Records supplied section start
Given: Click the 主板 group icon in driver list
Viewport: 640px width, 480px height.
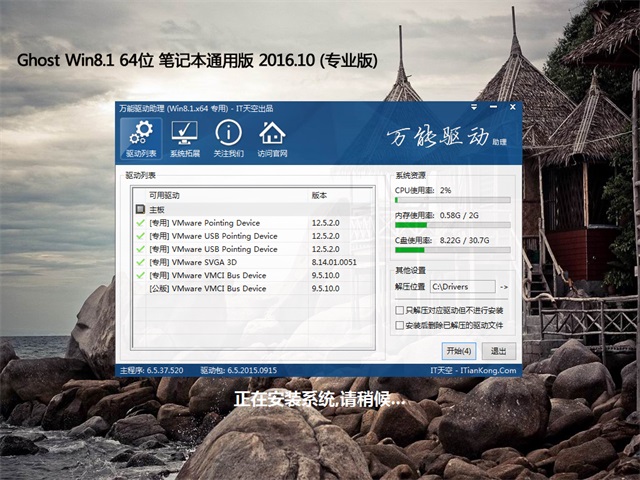Looking at the screenshot, I should tap(140, 210).
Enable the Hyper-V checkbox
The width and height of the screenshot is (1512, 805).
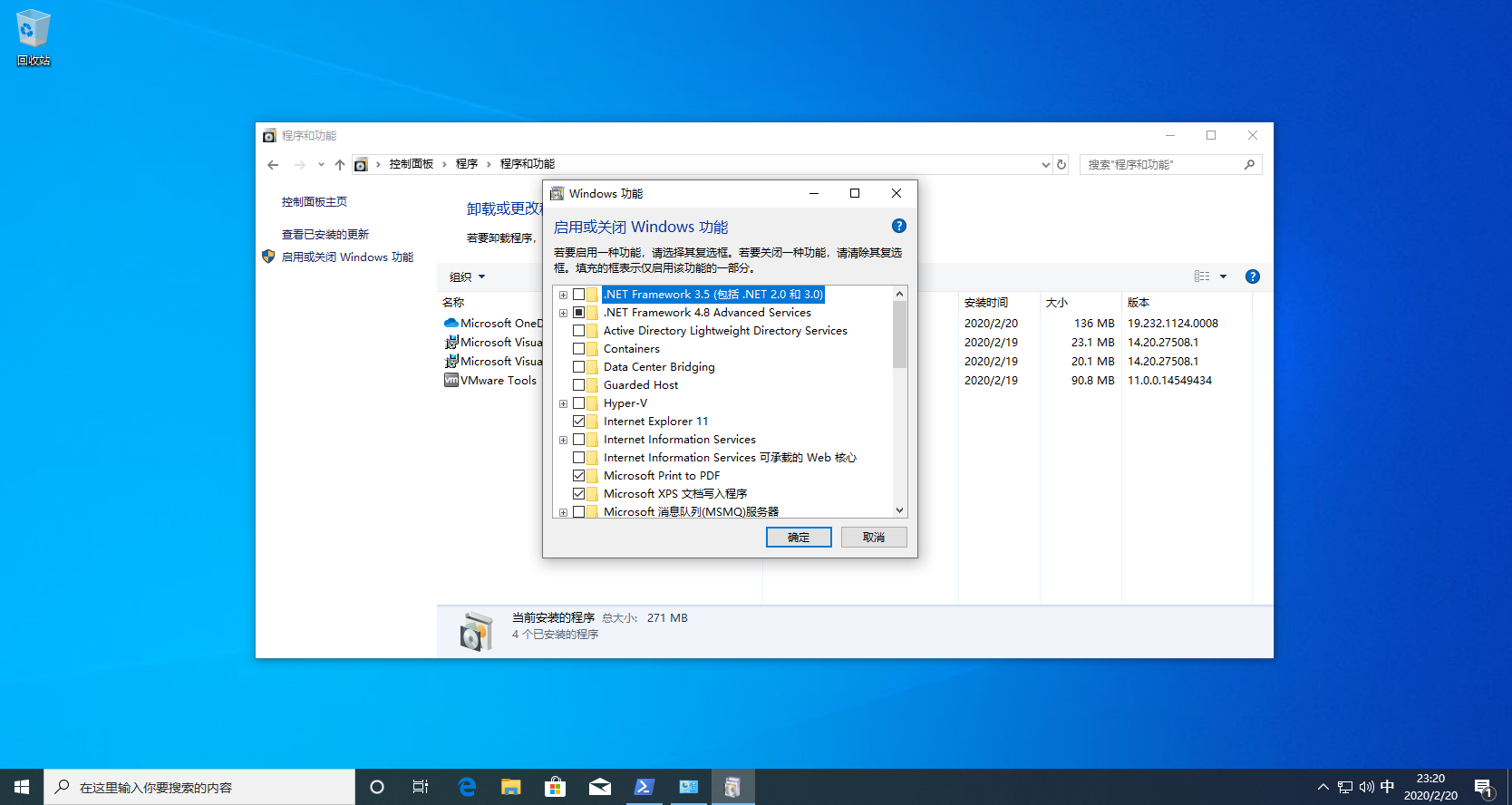click(x=578, y=403)
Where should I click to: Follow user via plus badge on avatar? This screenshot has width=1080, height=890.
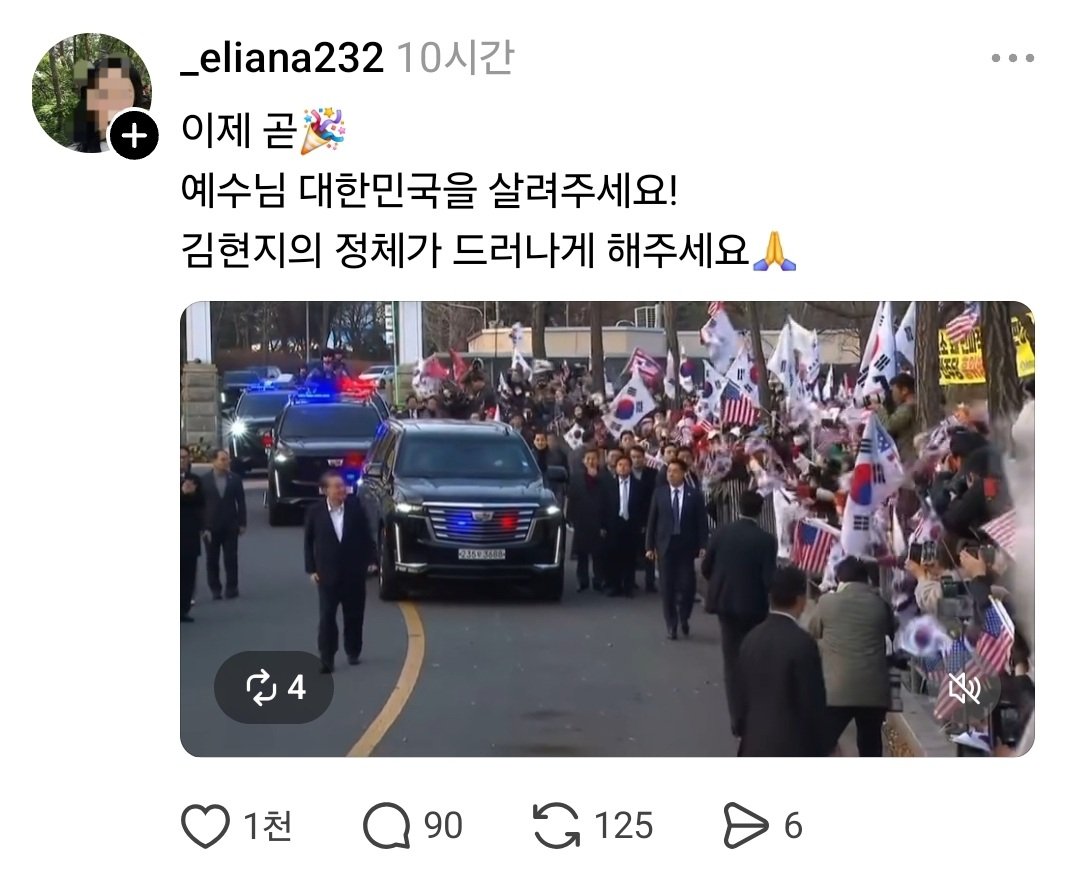point(135,136)
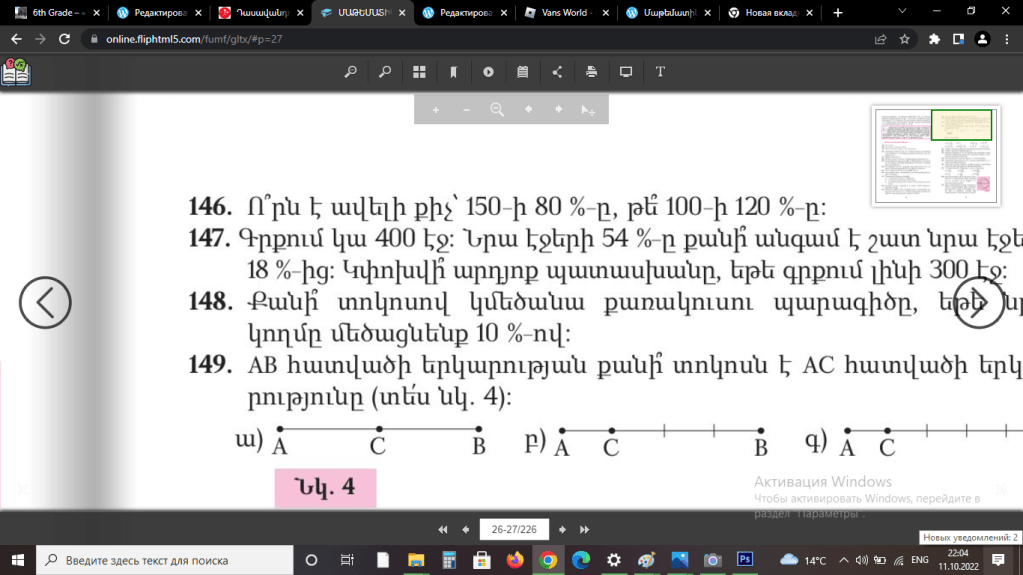Screen dimensions: 1023x575
Task: Click the page preview thumbnail
Action: pyautogui.click(x=935, y=156)
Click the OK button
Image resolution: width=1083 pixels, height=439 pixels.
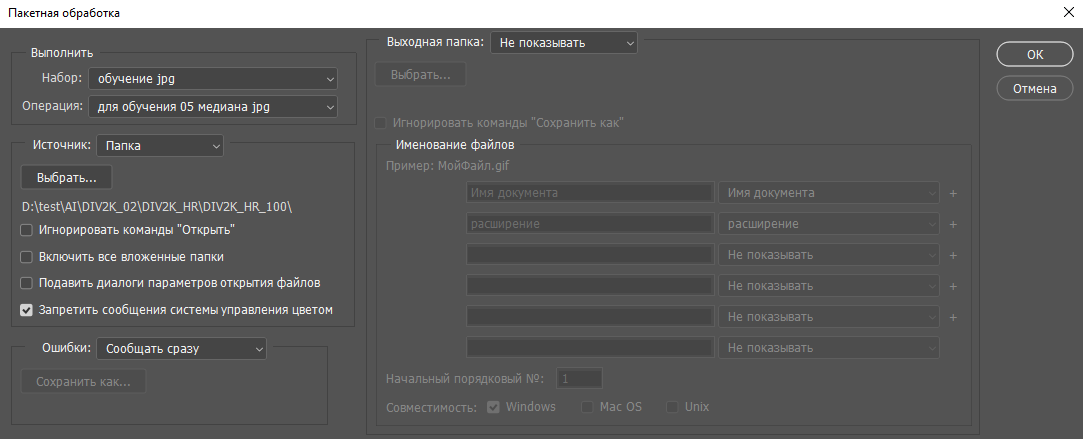tap(1034, 55)
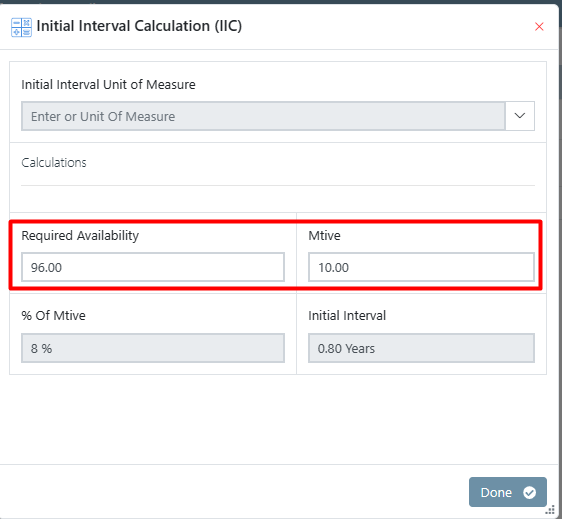
Task: Click the Calculations section heading
Action: point(54,163)
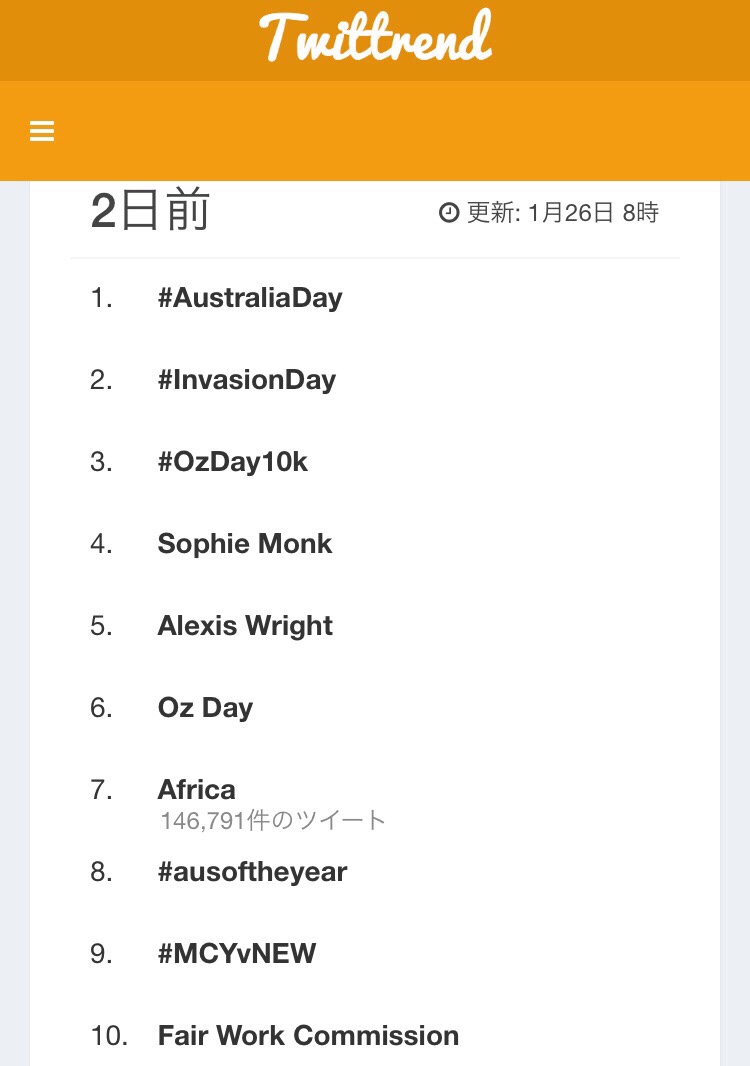Click the Alexis Wright trend
Viewport: 750px width, 1066px height.
tap(245, 626)
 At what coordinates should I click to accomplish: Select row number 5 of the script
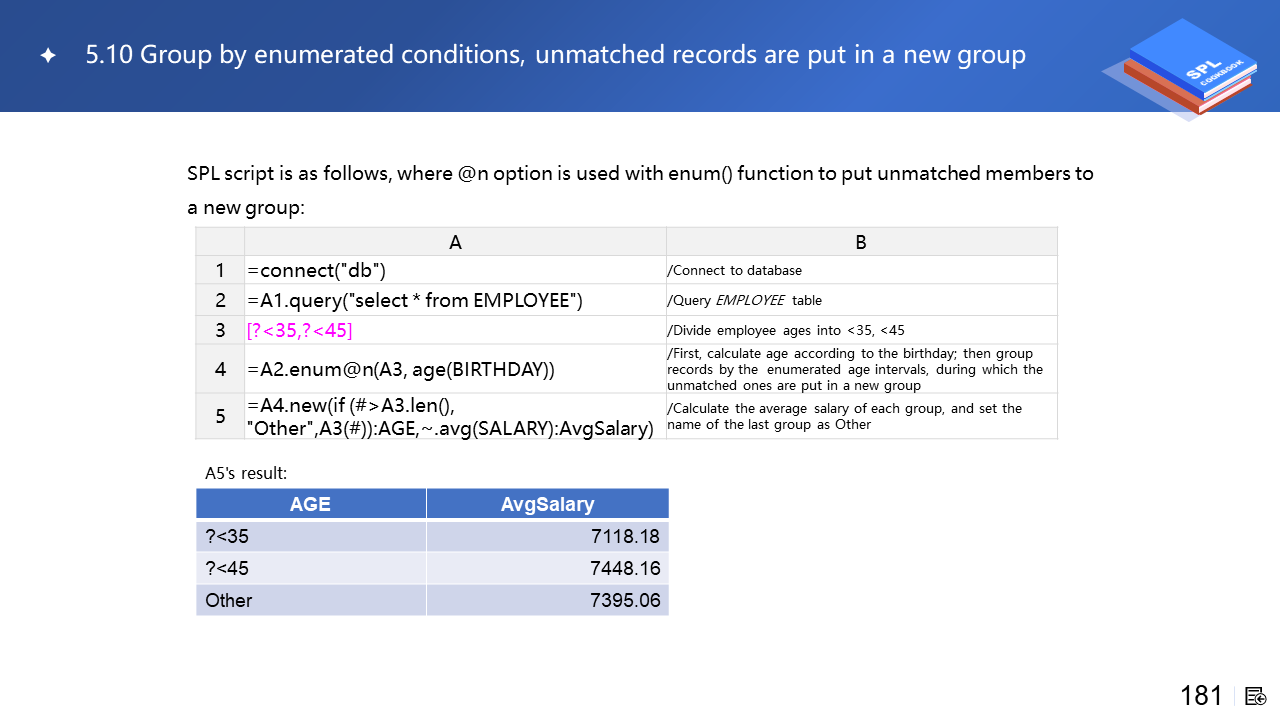[x=220, y=416]
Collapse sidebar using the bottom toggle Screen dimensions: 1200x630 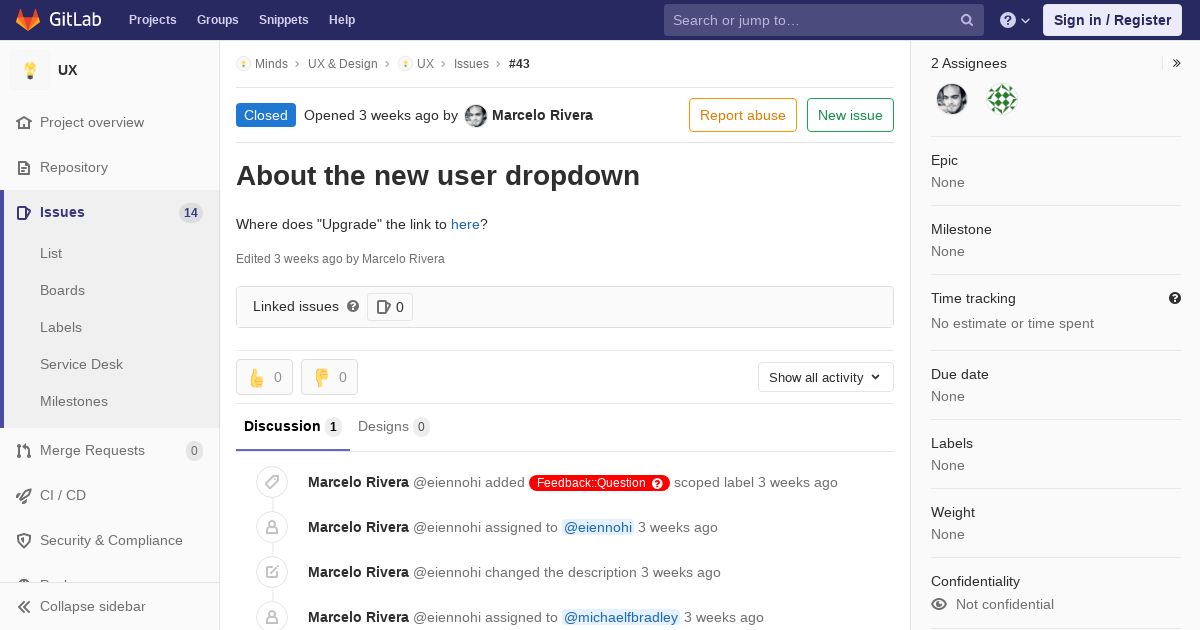click(x=92, y=606)
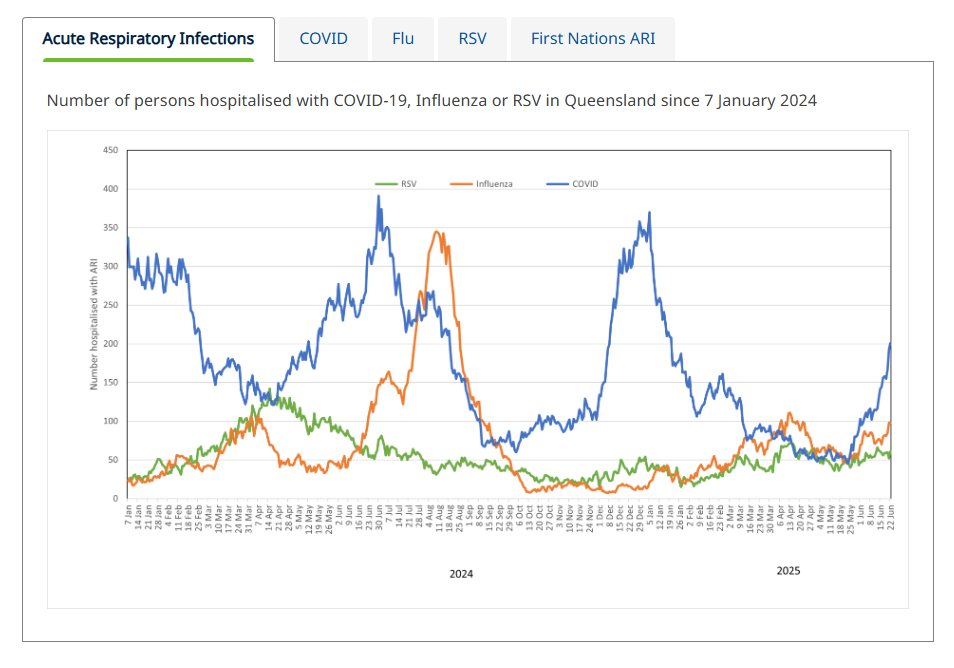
Records supplied section end
### Task brief
Leave out the pictures. Return exactly the lines from the first line of the records to the line bearing "Click the OK button", inclusive.

### Answer section
Given: Click the 主板 group icon in driver list
Viewport: 640px width, 480px height.
Looking at the screenshot, I should tap(140, 210).
Enable the Hyper-V checkbox
The width and height of the screenshot is (1512, 805).
click(x=578, y=403)
Where should I click to: Follow user via plus badge on avatar? This screenshot has width=1080, height=890.
point(135,136)
Screen dimensions: 1023x575
Task: Click the page preview thumbnail
Action: pyautogui.click(x=935, y=156)
Click the OK button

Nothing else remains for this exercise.